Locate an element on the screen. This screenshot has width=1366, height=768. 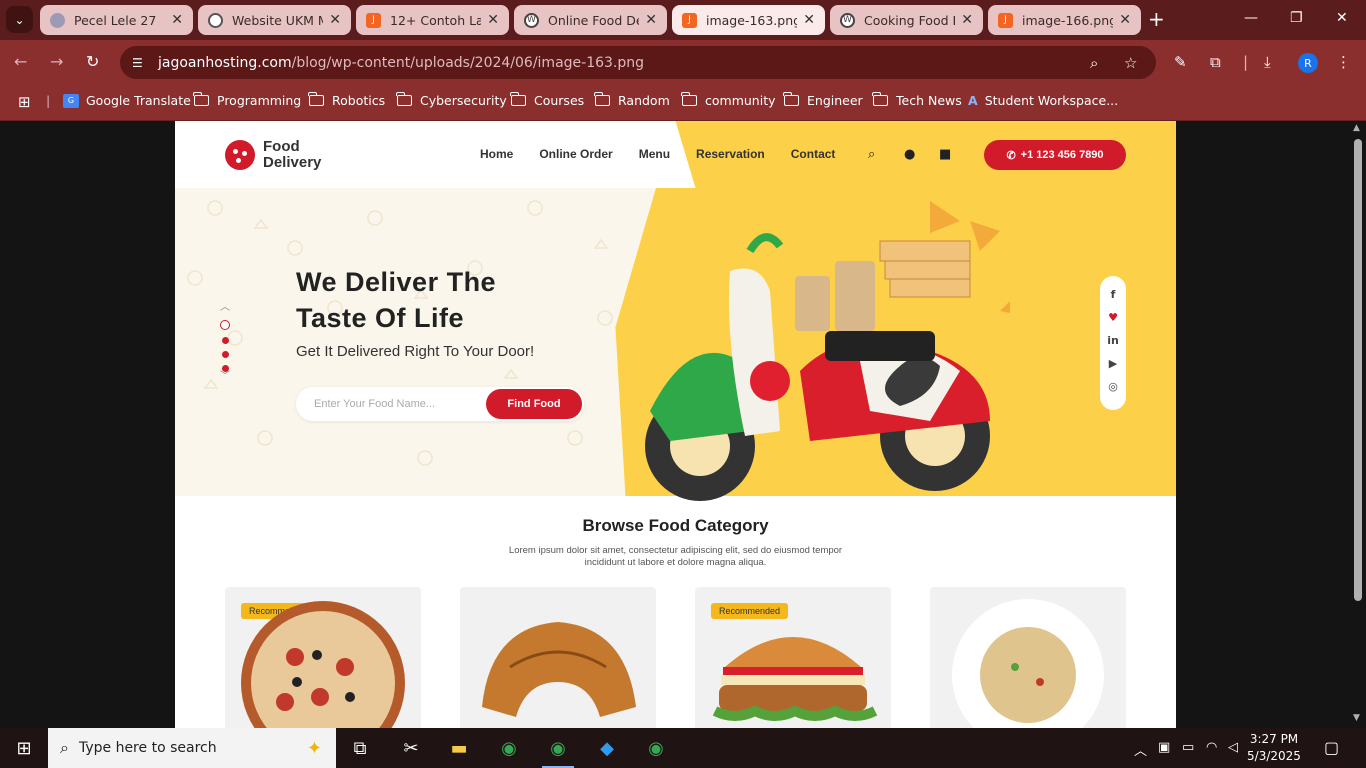
browser-tab: Website UKM M ✕ is located at coordinates (274, 20).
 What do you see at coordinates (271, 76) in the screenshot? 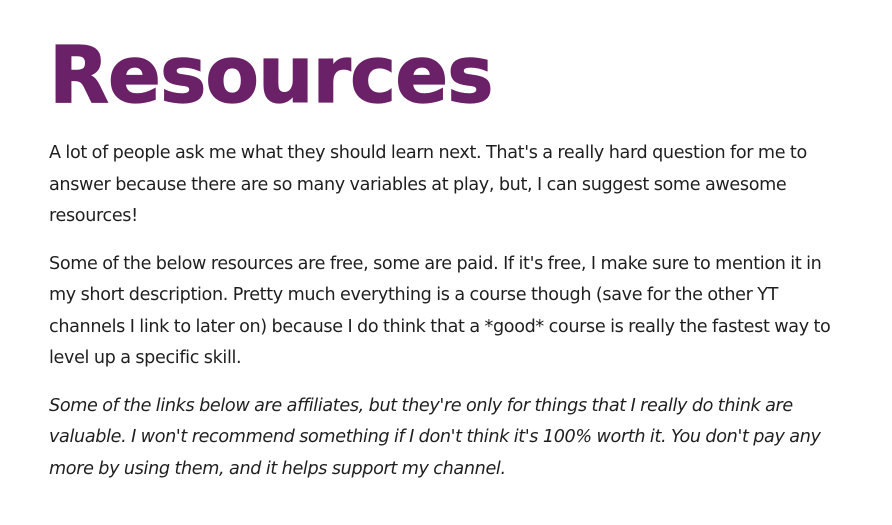
I see `page-title: Resources` at bounding box center [271, 76].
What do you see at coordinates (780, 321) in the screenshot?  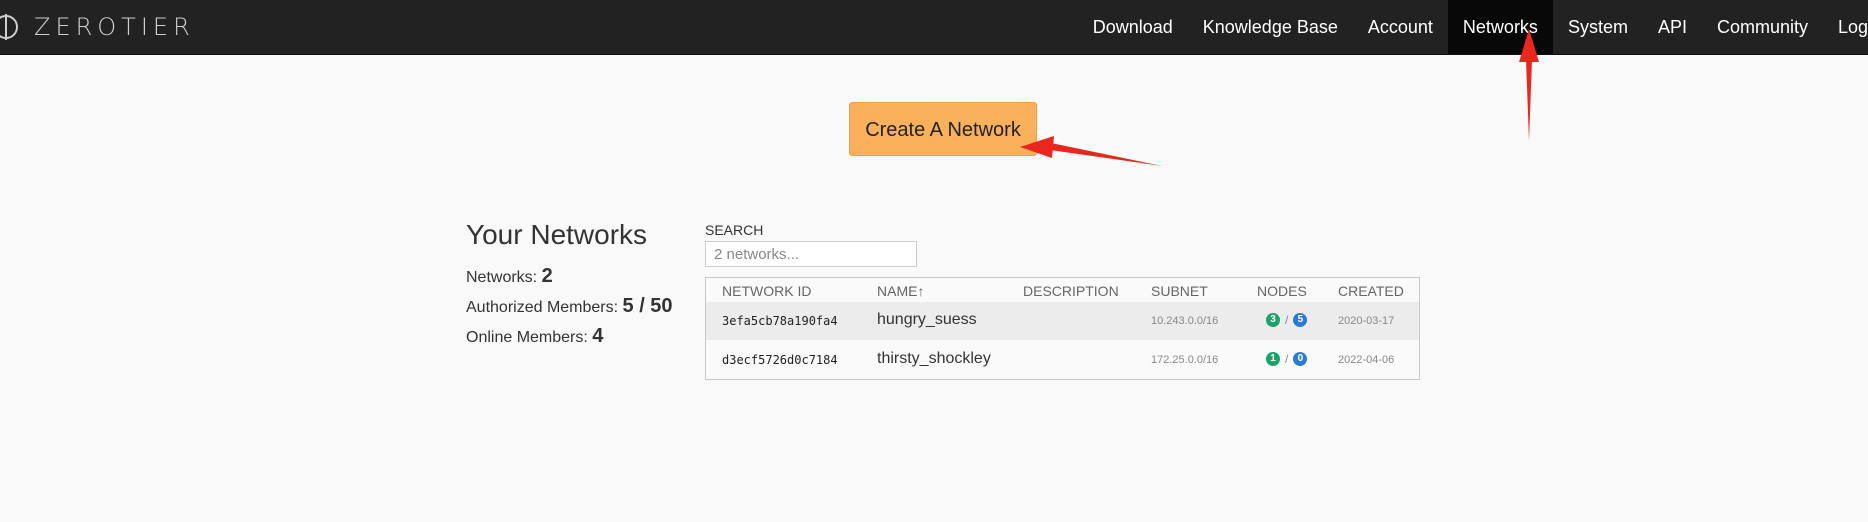 I see `network-id: 3efa5cb78a190fa4` at bounding box center [780, 321].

** Consegna **
Nell'elenco, riscrivi le righe che vanno da quella con "What do you see at coordinates (271, 76)" fino a quella con "center [271, 76].", cambiando "screenshot" in "image" e lasciando intatto tutto il resto. Escludi le immagini dalla risposta.

** Risposta **
 What do you see at coordinates (271, 76) in the image? 
I see `page-title: Resources` at bounding box center [271, 76].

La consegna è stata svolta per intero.